Il y a urgence à traiter la maladie, car le risque est grand de la voir s’aggraver. En effet, lorsque la puissance publique n’a plus beaucoup de moyens financiers, elle est, par compensation, tentée d’agir par prescriptions d’autant plus facilement que le prescripteur n’est pas le payeur.
Ce constat sur les dangers de l’inflation normative unanimement partagé s’accompagne d’un constat, aussi unanime, d’impuissance à endiguer le phénomène.
Le moment est pourtant venu de rompre avec une évolution qui conduit à la paralysie. Ce moment est pertinent alors que les moyens financiers des collectivités locales vont diminuer. La préservation de leur marge d’action implique un allègement des charges et des délais normatifs qui leur sont imposés.
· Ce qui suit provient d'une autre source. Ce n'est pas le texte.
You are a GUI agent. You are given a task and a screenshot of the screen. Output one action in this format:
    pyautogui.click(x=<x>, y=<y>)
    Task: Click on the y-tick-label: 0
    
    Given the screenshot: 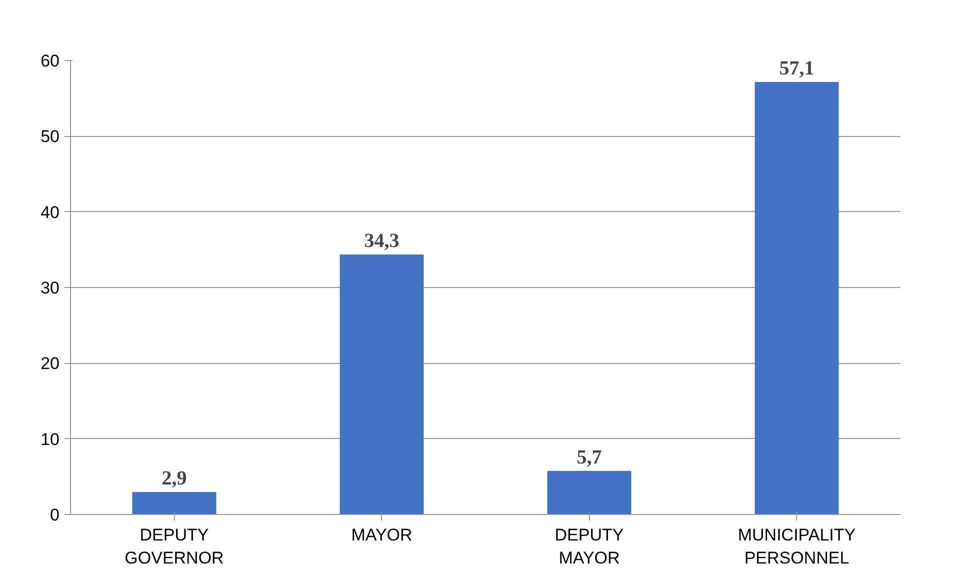 What is the action you would take?
    pyautogui.click(x=55, y=515)
    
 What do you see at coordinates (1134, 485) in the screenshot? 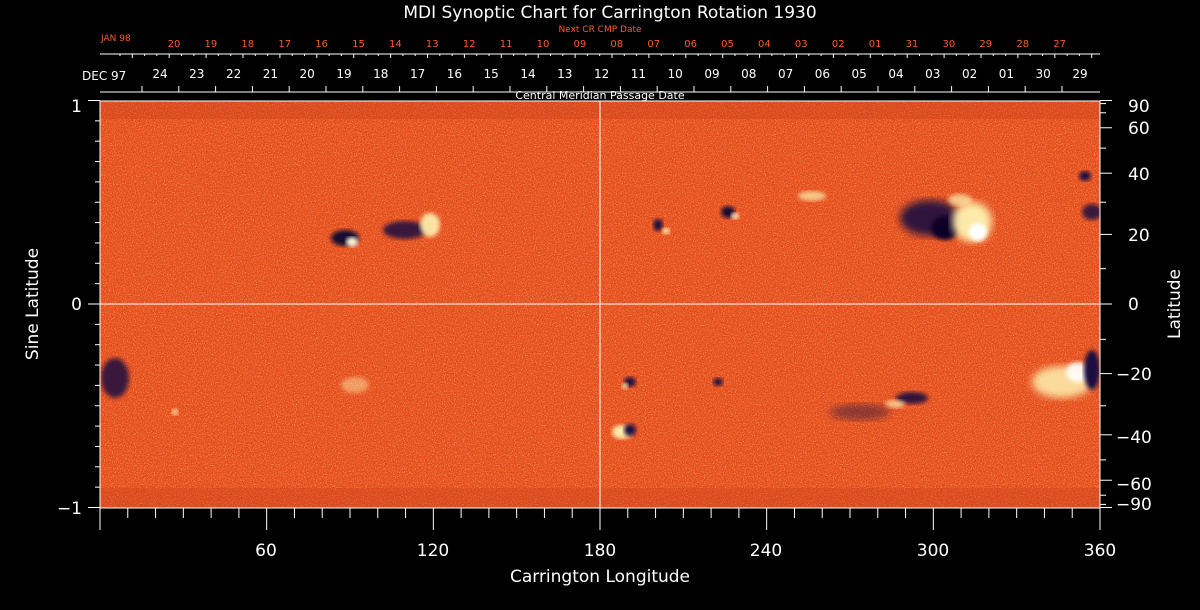
I see `right-tick-label: −60` at bounding box center [1134, 485].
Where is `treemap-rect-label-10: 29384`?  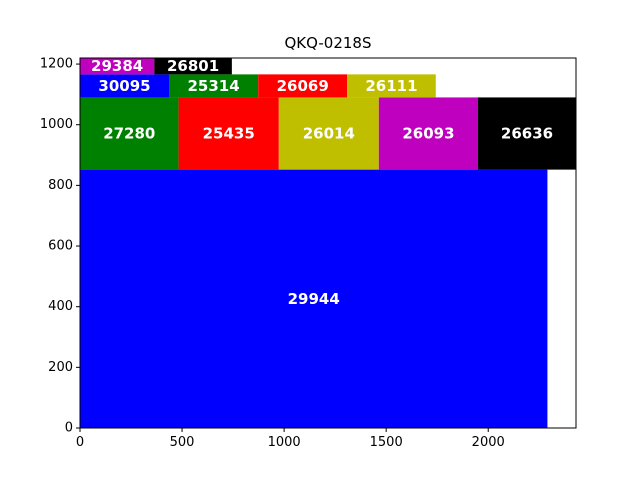
treemap-rect-label-10: 29384 is located at coordinates (117, 66).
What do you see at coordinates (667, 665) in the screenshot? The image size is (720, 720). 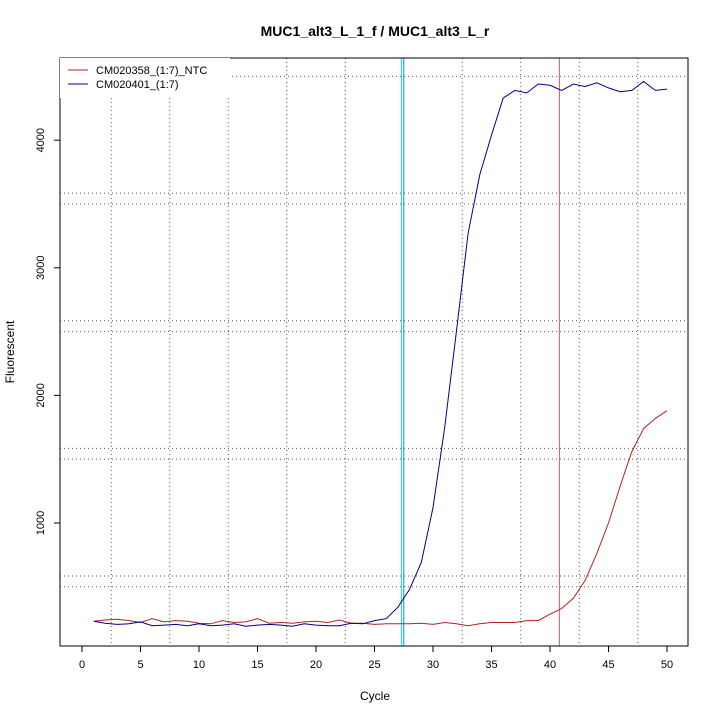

Le moment est décisif aussi pour les acteurs économiques afin de libérer leurs forces d’initiative, d’innovation, de création de richesses. Il ne s’agit, bien sûr, pas de prôner une dérégulation générale dont les dangers en économie ont été démontrés. Une société a besoin de normes, mais il en est des normes comme du poivre et du sel. Leur absence comme leur excès rend le tout inconsommable. Il nous faut retrouver, là comme ailleurs, le sens des proportions.
Il faut desserrer les freins et même accepter des espaces hors normes, condition de la recherche et de la créativité.
Pour donner l’exemple, nous avons tenté une démarche un peu hors normes.
Nous avons filé la métaphore sur la chasse en usant du permis que nous a accordé le Premier Ministre.
Plantu a bien voulu mettre son humour poétique au service d'une grande première : illustrer un rapport de la République. Le précédent est pertinent. Le Journal Officiel mériterait lui aussi d’être imagé pour le rendre plus lisible et plus attractif.
Dans la continuité de Montaigne et Montesquieu, il a placé au fronton de son Assemblée Nationale la formule essentielle : " Trop de loi tue la loi "
Nous avons, avec son aide, cherché à mettre l’humour de notre côté en espérant que, si le ridicule tue, il puisse avoir raison de quelques normes absurdes.
Pour que notre rapport ne soit pas un rapport de plus, il ne faut pas seulement sa prise en considération par les pouvoirs publics. Il faut une prise en charge de la démarche par la société tout entière. Tous les acteurs concernés doivent se mettre en mouvement pour diffuser une nouvelle culture afin de passer de l’intégrisme à l’assouplissement normatif.
Il s’agit de secouer notre droit pour… se redonner les droits d’agir.
C’est pourquoi nous proposons d’alléger le stock de normes et d’endiguer leur flux.